The number of drive-in theaters nationwide has declined from 4,063 in 1958 to 324 currently, said Patrick Corcoran, spokesman for the National Association of Theatre Owners.

Most drive-ins were built from 1950 to 1970 on large plots of land that became more valuable as cities grew up around them. Many of these theaters were sold and the land was put to use for other purposes, such as housing and retail stores.

Also, audience preferences changed and more people stayed home and watched television instead of going to the movies. Movie distributors prohibited first-run movies from playing at drive-ins for a time in the 1970s. In many parts of the country, cold weather ensures drive-in theaters have only a short season. The Weirs Drive-In operates three months a year.

Projection booth

Kevin Baldi, 35, grandson of Patricia Baldi, was the projectionist that night. He said he has worked at the drive-in since he was eight. He plans to leave town after the theater closes.

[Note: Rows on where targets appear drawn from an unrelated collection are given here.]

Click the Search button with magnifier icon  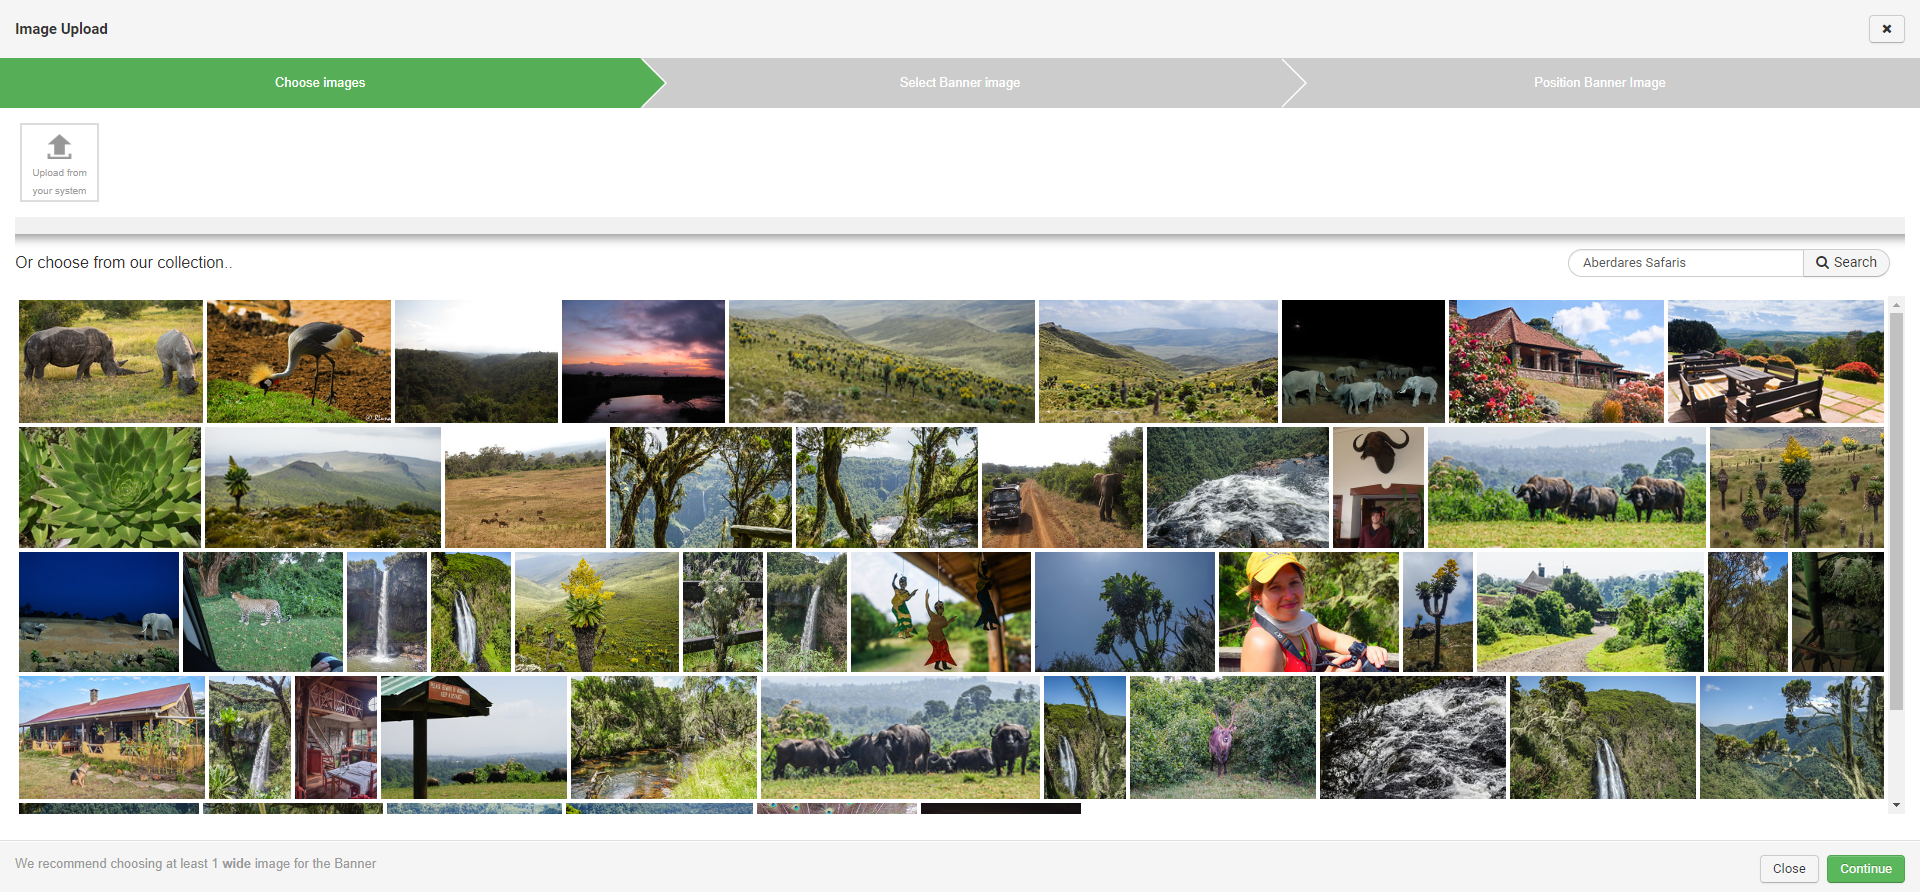1846,263
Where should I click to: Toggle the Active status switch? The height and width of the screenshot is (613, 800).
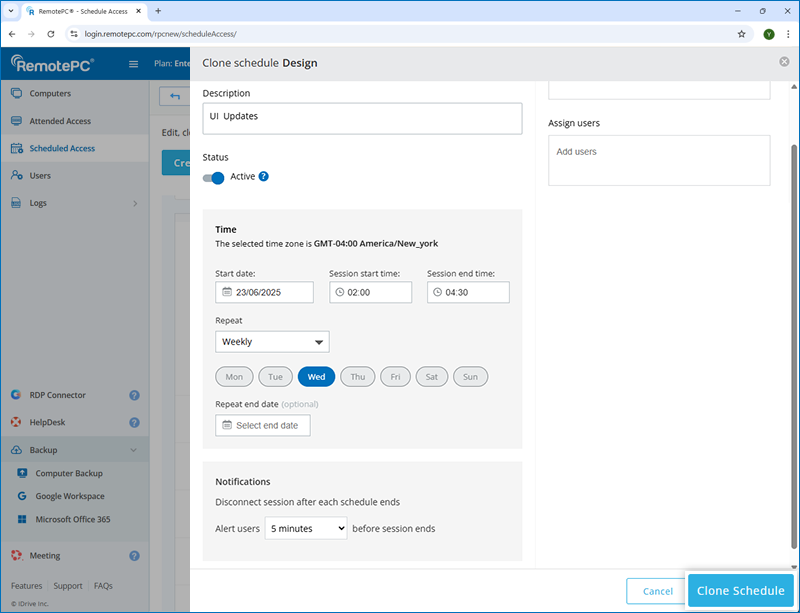[x=214, y=177]
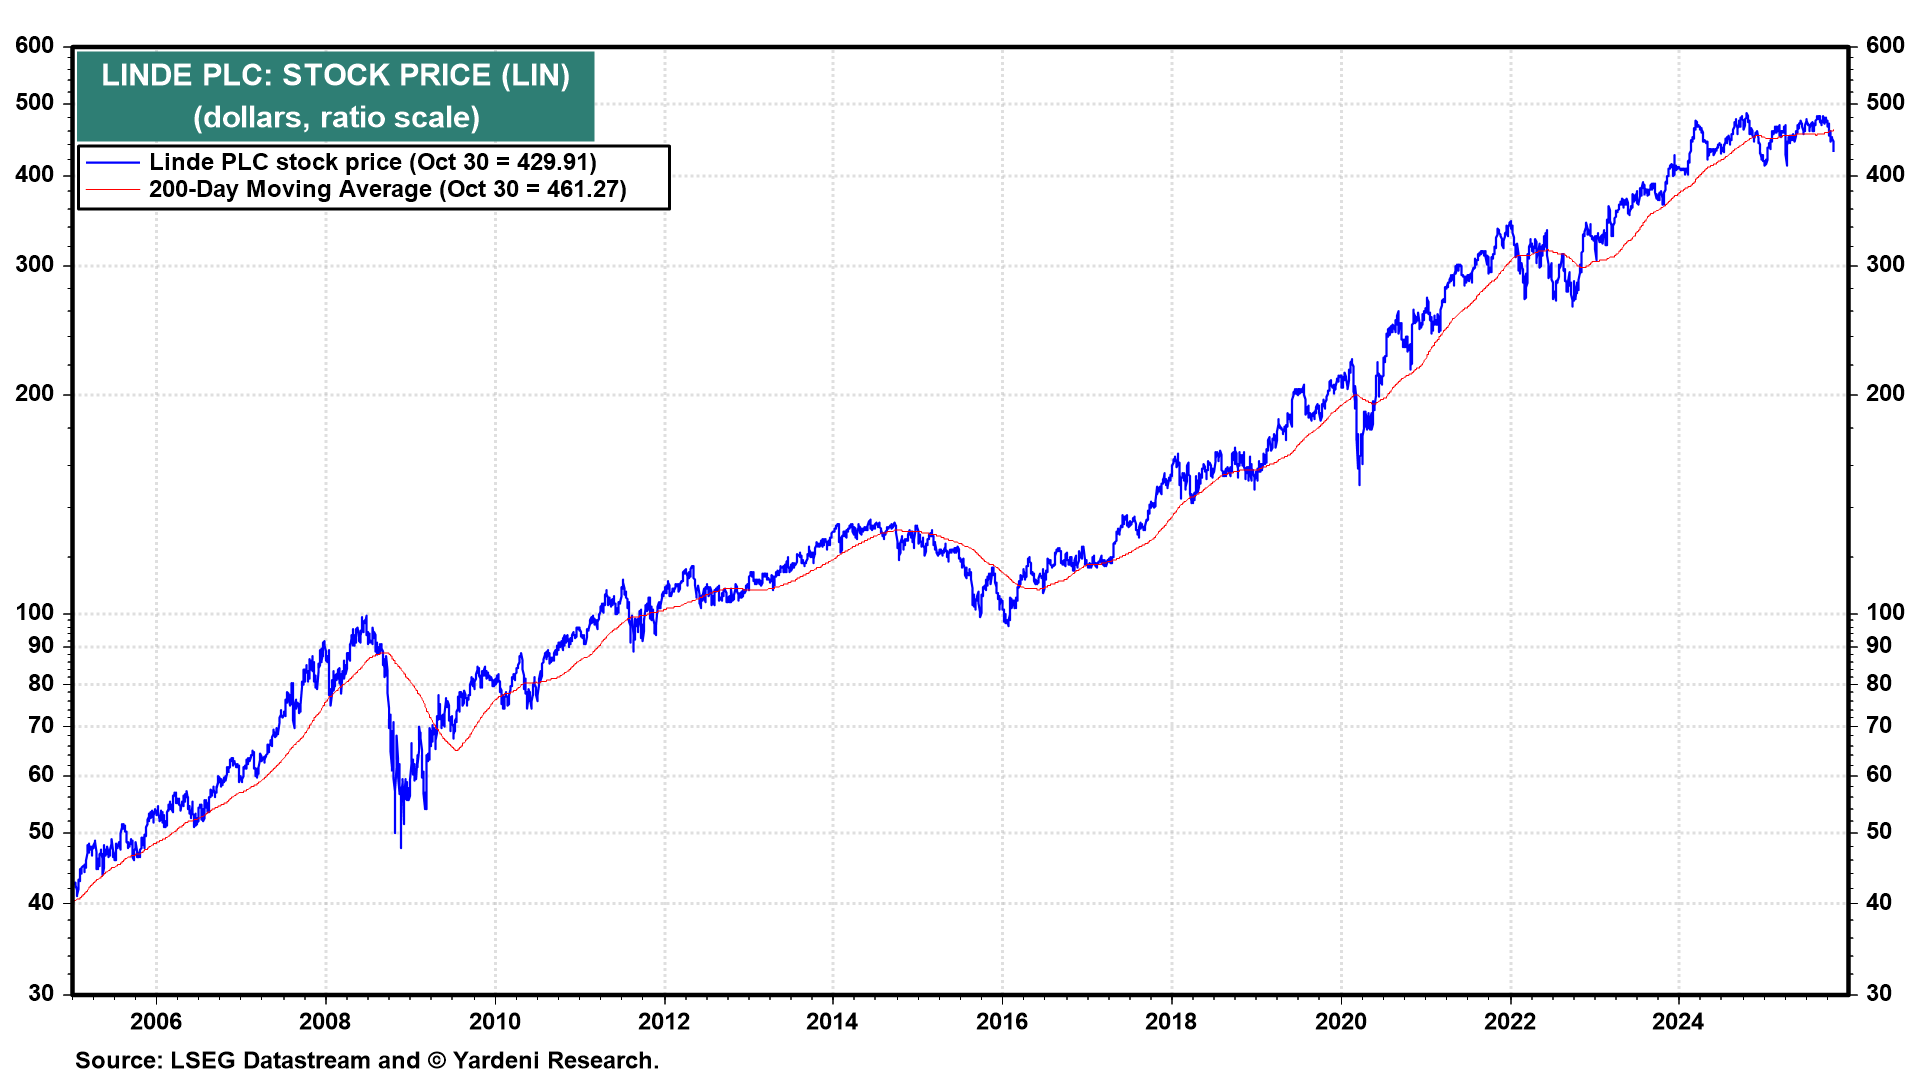
Task: Click the 2010 label on the x-axis
Action: [495, 1021]
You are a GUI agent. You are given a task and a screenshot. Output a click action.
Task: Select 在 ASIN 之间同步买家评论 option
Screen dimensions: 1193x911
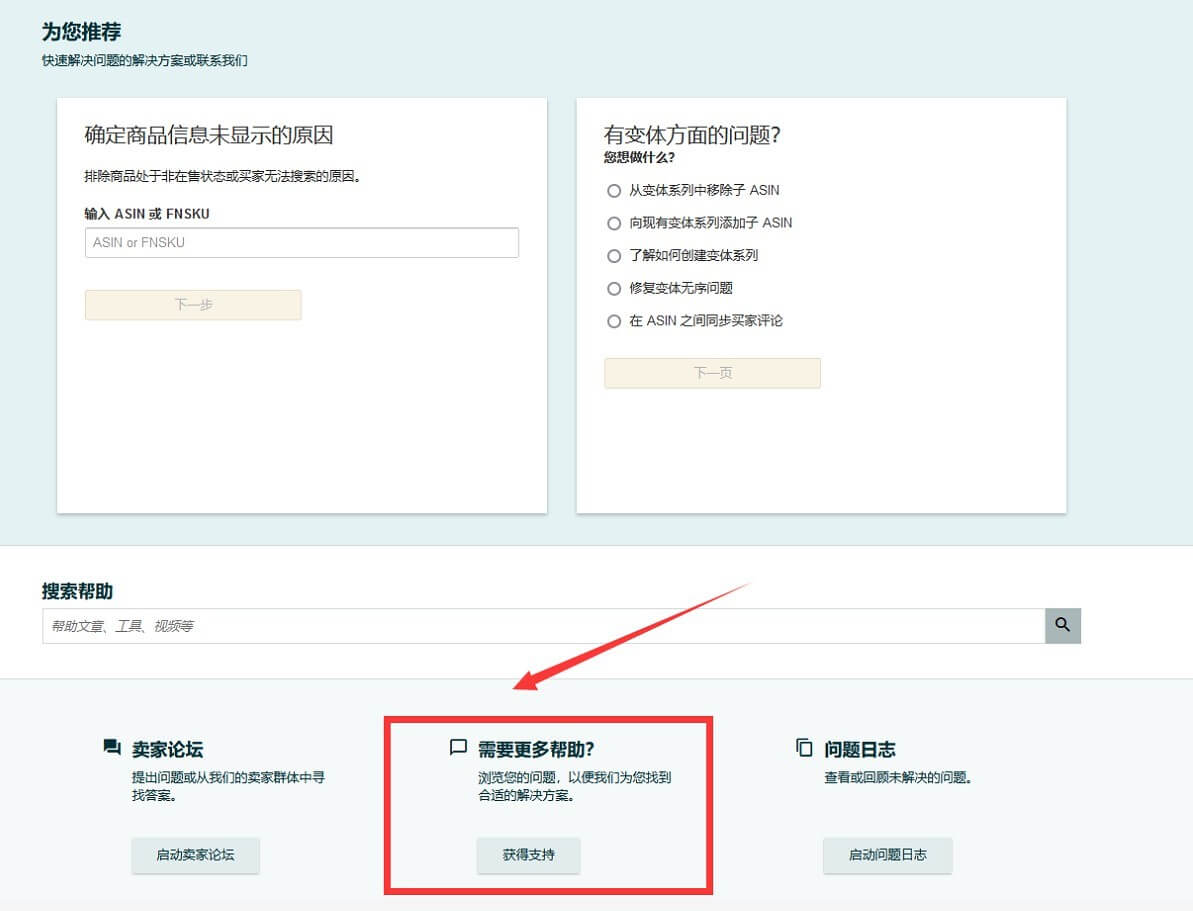click(x=614, y=321)
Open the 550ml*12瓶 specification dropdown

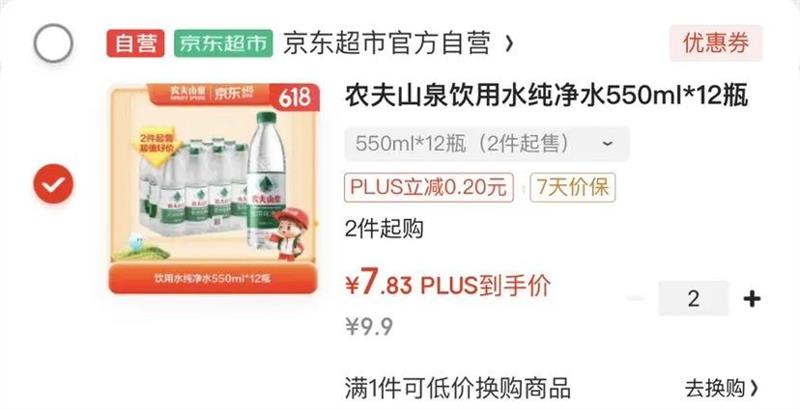coord(487,144)
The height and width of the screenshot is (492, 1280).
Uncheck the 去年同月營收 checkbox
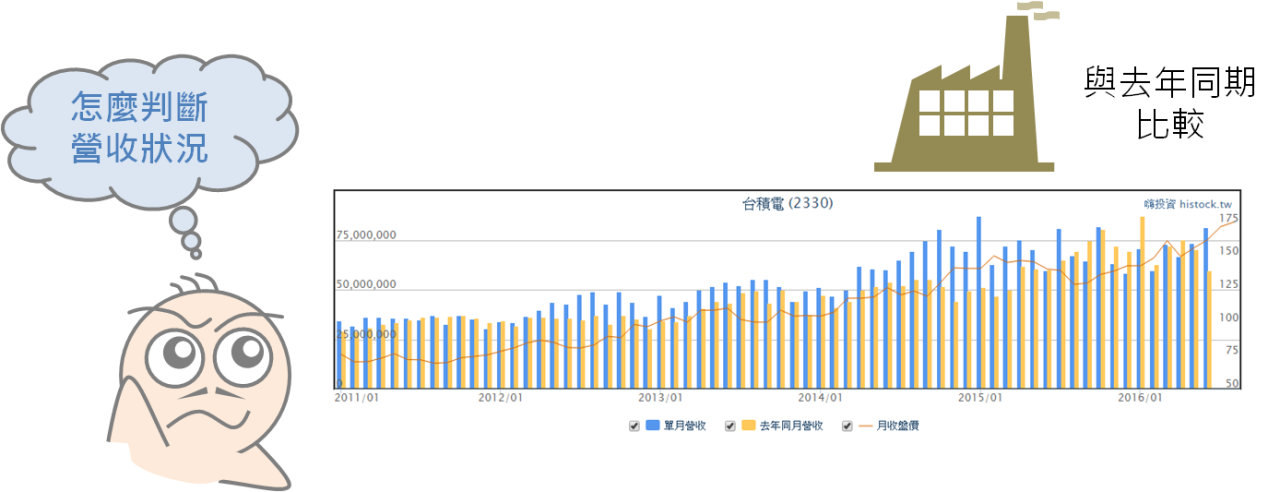pyautogui.click(x=730, y=426)
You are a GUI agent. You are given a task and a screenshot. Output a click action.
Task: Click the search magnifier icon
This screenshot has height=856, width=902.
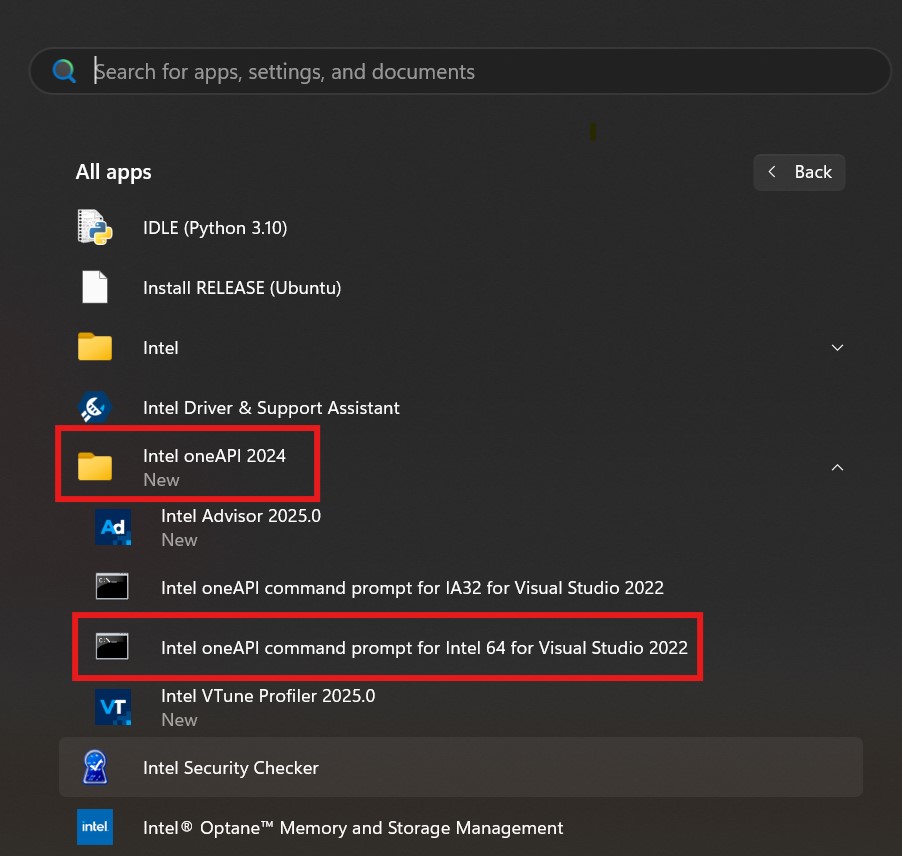point(64,71)
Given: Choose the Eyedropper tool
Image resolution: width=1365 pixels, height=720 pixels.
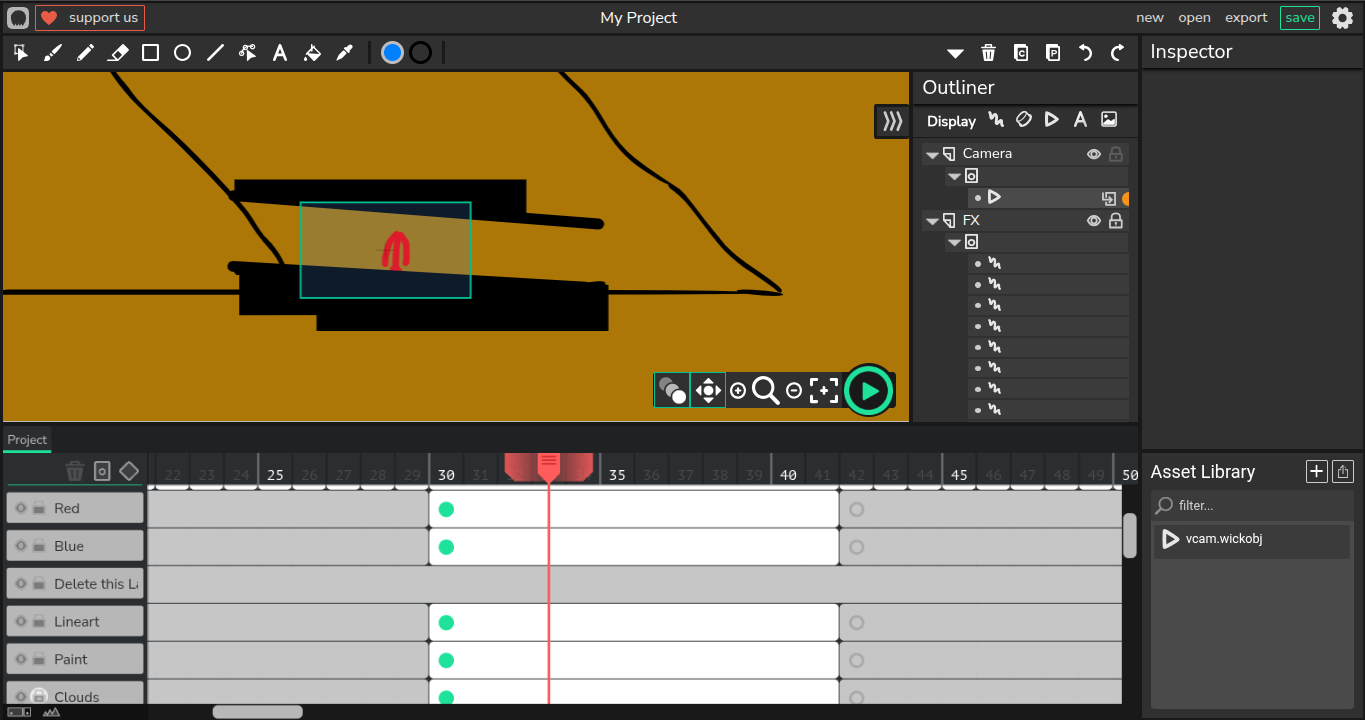Looking at the screenshot, I should point(345,53).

“Basically, I’m picking up and leaving Laconia,” he said. “This is the only thing keeping our family here. We’re all in the middle of transition.”

He said he is saddened by the demise of the drive-in and feels that when the business closes, “this will be the last nail in the coffin for Weirs Beach.”

“Weirs Beach is a tourist community,” he said. “And this is the last big attraction out here. After this, it’s just going to be million-dollar condos and people that are here for a week.”

“It’s kind of sad. It’s the end of an era.”